What can international NGOs learn from the co-op way?

Members of purchasing co-ops and representatives of non-governmental organisations met at the NCBA event to discuss the issue

Co-operators have been showing leaders of international non-governmental organisations (INGOs) how they can collaborate and share resources to achieve scale.

The benefits of the co-op purchasing model were explored during a session at the NCBA Impact Conference in Alexandria, Virginia, which was attended by leaders several INGOs.

Purchasing co-ops exist across different sectors in the US – notably ACE Hardware, True Value, Ocean Spray, Shoprite, Carpet One and Best Western. They enable organisations to collectively purchase inventory and share common services such as accounting, insurance, benefits, training, marketing and others.

Sam Worthington, chief executive of InterAction, said the world had become a better place also due to the work done by INGOs – but warned that fundamental forces are changing what international development means.

At the same time, NGOs face a number of challenges including a decline in support from the federal government, a drop in philanthropy and private sector actors entering the international development space.

Rosemary Mahoney, principal of Mahoney Consulting, said INGOs should collaborate and share costs for back-office expenses. She has been involved in the sector for 30 years, participating in international co-operative development projects and co-operative and nonprofit projects in the US.

Tom Dente, president and chief executive of Humentum, said the increasing pressures on INGOs meant it would be hard for them to carry on as normal, and advised them to focus on efficiencies.

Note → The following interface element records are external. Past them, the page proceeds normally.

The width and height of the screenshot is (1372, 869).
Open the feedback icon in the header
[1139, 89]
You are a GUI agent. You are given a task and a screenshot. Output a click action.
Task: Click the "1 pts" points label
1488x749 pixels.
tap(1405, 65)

Humentum was formed with the merger of InsideNGO, LINGOs, and Mango. InsideNGO had been set up by APVOFM and the Personnel Co-op, which joined together to form a new organisation. It combines the three organisations’ areas of expertise in learning, capacity building, and essential operations capabilities, delivering nearly 400 learning events a year.

“There are opportunities to share spaces, travel expenses or health benefits. If you are larger you have more purchasing power but if you are small you don’t,” said Mr Dente.

The NCBA panel looks at the issues of purchasing faced by INGOs

Bruce Carrozzi, divisional vice president, Retail Growth, True Value, shared the experience of his organisation, which was founded as a buying co-op to compete with bigger stores.

One of the world’s largest member-owned co-operatives, True Value operates in 58 countries with more than 4,000 retail locations, 13 regional distribution centres and 2,500 associates. In 1972 it set up Member Insurance to meet the insurance needs of its members. The company grew rapidly and as the cost was getting out of hand, they offered three competitors a membership into the True Value Programme. The company acts as a separate organisation with each co-op represented on it.

Similarly, the Washington Interfaith Network established Community Purchasing Alliance, a purchasing co-op designed to help them save money on insurance, electricity and security.

“This co-op was formed out of an economic need in response to the recession of 2008-2009,” said Paul Hazen, executive director, U.S. Overseas Cooperative Development Council and president of the Community Purchasing Alliance.

The organisation realised utility expenses were a very significant portion of its members’ operating budgets and decided to facilitate a bulk purchasing effort. Twelve congregations purchased electricity together in 2011 and saved nearly $100,000. Two years later they conducted a feasibility study to explore the idea of becoming a self-sustaining purchasing co-operative. In 2014 CPA was officially incorporated as a co-op.

Panellists agreed that bringing together multiple organisations is not without difficulties. Tom Dente noted that they would have to agree on minimal standards for all INGOs. Mr Hazen pointed out that some organisations might be using different systems and technologies, which they might be reluctant to abandon just so they can use a common platform.

“The co-op allows you to have a level of specialisation that you don’t have on your own,” agreed Ms Mahoney. She added that the co-op would have to have some sort of audit function, just as individual organisations have in their in-house compliance.

What is needed to take the project off the ground? A key factor in making Community Purchasing Alliance a success was, said Mr Hazen, the high level of trust of all groups part of the Washington Interfaith Network – so that “people were keen to share information about their contracts”.

He added that new partners brought on board, as well as leaders, should share a vision. “We never go with the lowest price – sometimes maybe they are not paying employers a right wage or don’t recycle,” he said.

Another challenge is to maintain a personal relationship with members once the co-op scales up. “We had to use different types of technology, like remote meetings and webinars. We use the website for that type of interaction,” he added.

Mr Hazel believes the model could be applied to international development. “If we are doing that then we have more time for implementing programmes rather than spending it on negotiating contracts,” he argued.